Published Humanitas, Volume XXVIII, Nos. 1 and 2, 2015

In 2014, Claes Ryn wrote an intriguing novel titled A Desperate Man which dealt with the protagonist’s reaction to what he understood to be the moral decadence of the West in general and the United States of America in particular. Ryn followed this novel with an essay titled “How Desperate Should We Be?” in which he offers an explanation of the intentions behind his writing and the purpose of the novel. Both the novel and the accompanying essay are quite provocative and suggest a series of questions that are central to the academic study of moral and political philosophy but are also relevant to considerations concerning moral and political action in circumstances of moral upheaval.
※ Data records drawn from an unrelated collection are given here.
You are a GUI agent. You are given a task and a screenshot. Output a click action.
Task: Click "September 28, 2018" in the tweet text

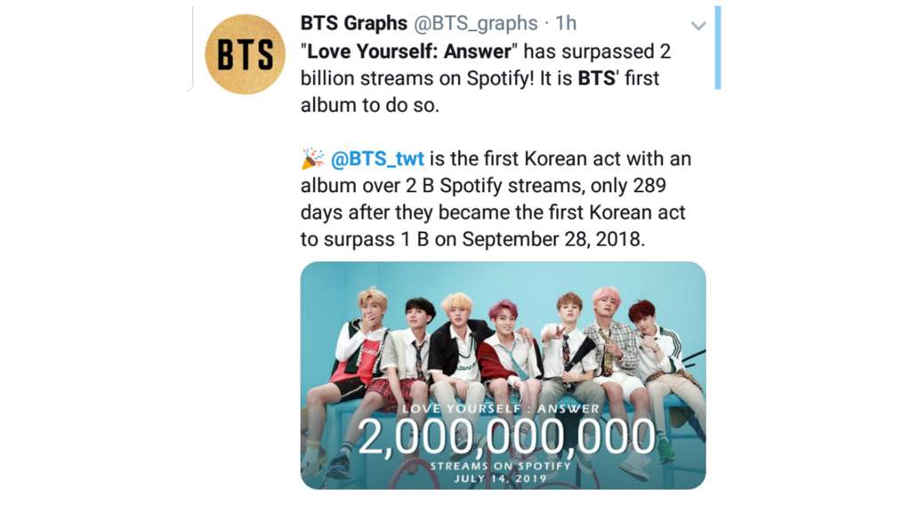(553, 239)
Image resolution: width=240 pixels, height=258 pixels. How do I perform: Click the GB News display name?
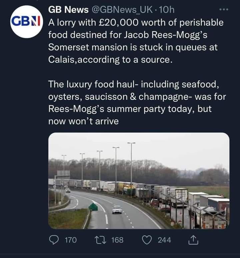(x=68, y=10)
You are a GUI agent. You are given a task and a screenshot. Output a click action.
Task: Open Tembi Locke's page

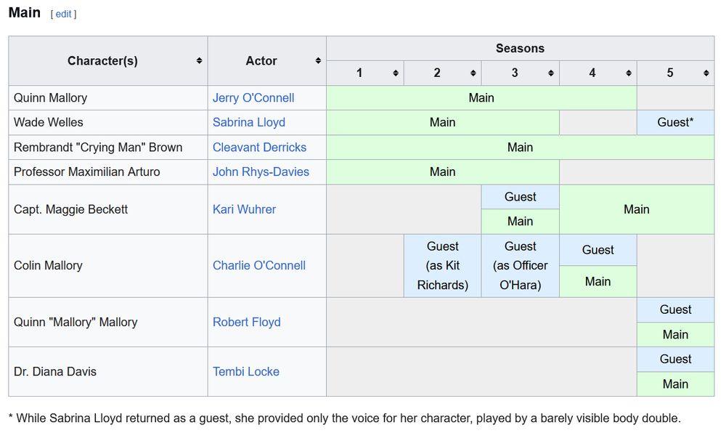point(245,371)
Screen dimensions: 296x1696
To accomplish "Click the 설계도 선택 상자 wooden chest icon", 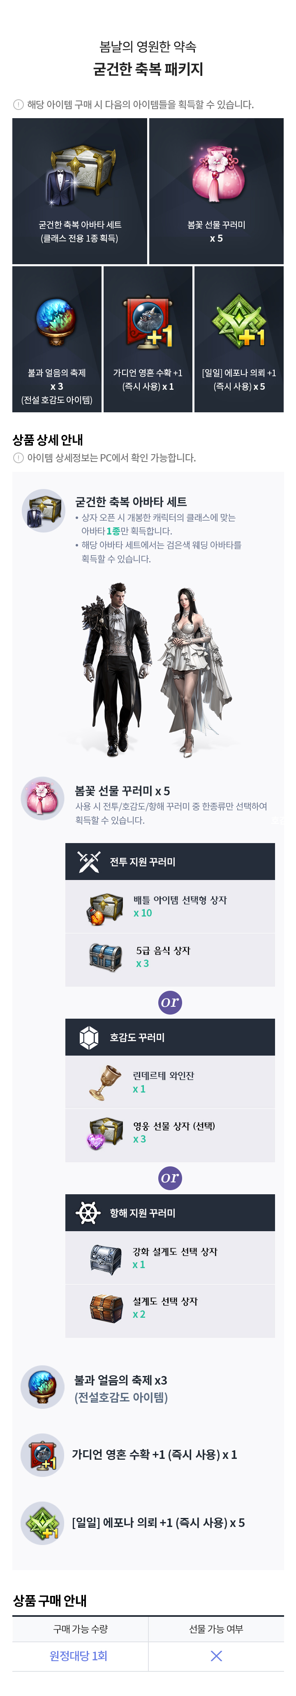I will click(x=105, y=1308).

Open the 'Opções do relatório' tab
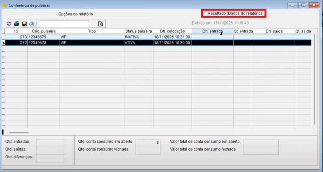click(x=76, y=14)
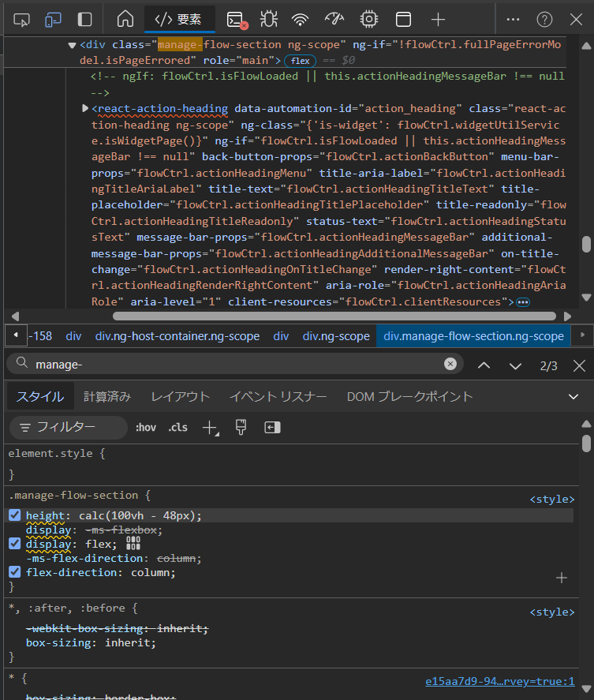Click the inspect element picker icon
The height and width of the screenshot is (700, 594).
click(x=22, y=19)
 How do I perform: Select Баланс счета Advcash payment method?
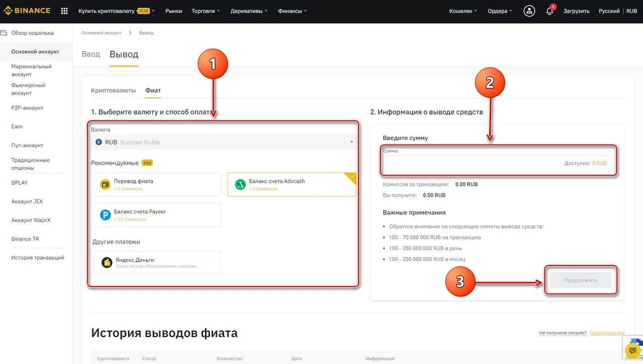coord(291,184)
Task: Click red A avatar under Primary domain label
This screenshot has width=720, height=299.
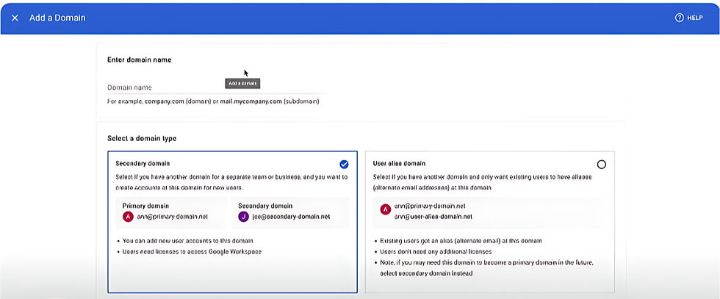Action: click(x=127, y=216)
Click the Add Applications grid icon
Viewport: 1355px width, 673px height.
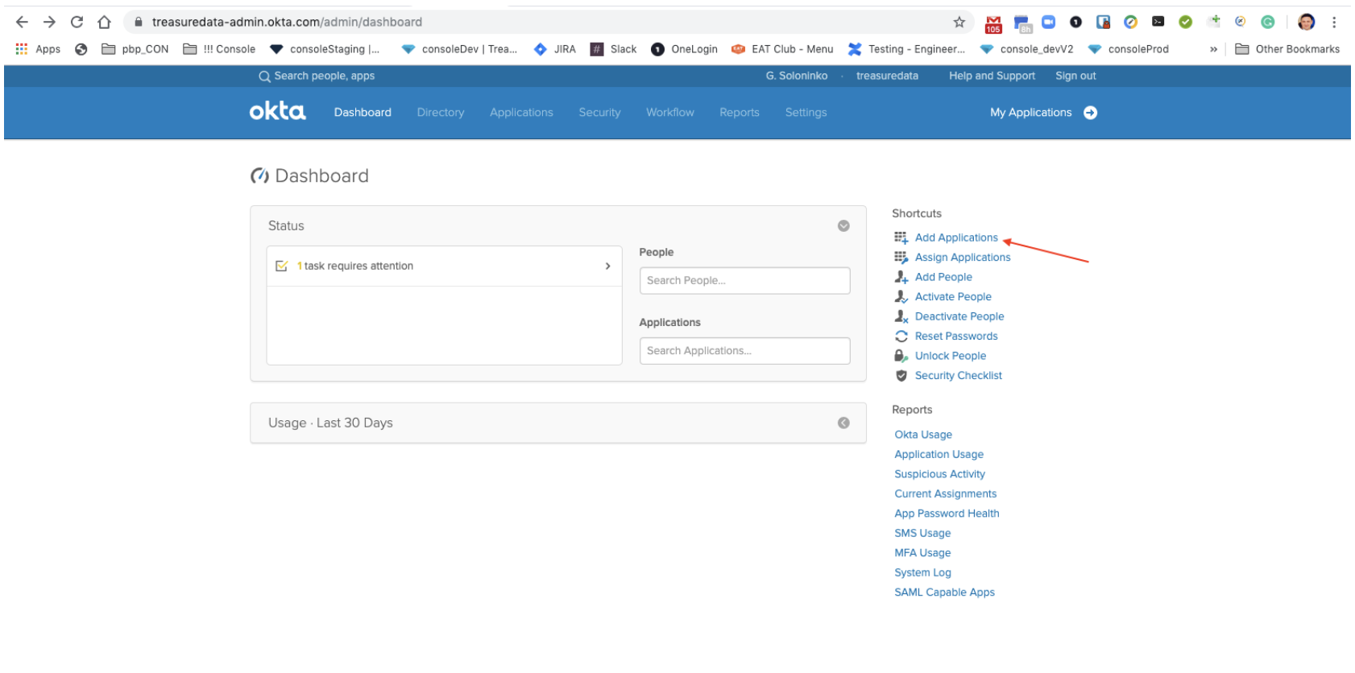click(901, 237)
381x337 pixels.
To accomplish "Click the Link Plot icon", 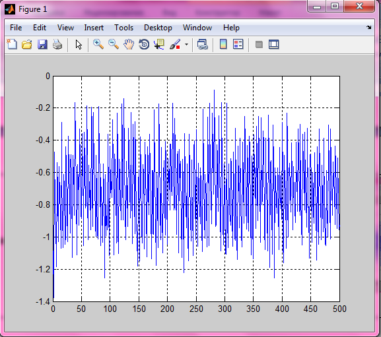I will click(x=203, y=45).
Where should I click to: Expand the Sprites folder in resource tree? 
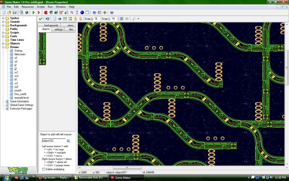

These questions include concerns about the relation between moral philosophy and moral action, between the works of moral philosophers and the moral choices of a political community, between moral philosophy and political philosophy, and between moral philosophy and the political actions of a political community. Ryn is also interested in the perennial question of ‘what is to be done?’ Though this question is more often associated with radical and/or neo-Marxist theorists of praxis, Ryn appears to believe that, given the dire moral conditions of the Western world, it is imperative that some other kind of answer be given.

In this essay, I will address several of Ryn’s questions concerning the relationship between theory and practice and between moral and political philosophy, while also examining some of the more specific claims that he makes in his descriptive and prescriptive essay concerning the state of moral and political philosophy and the state of moral decadence in the U.S.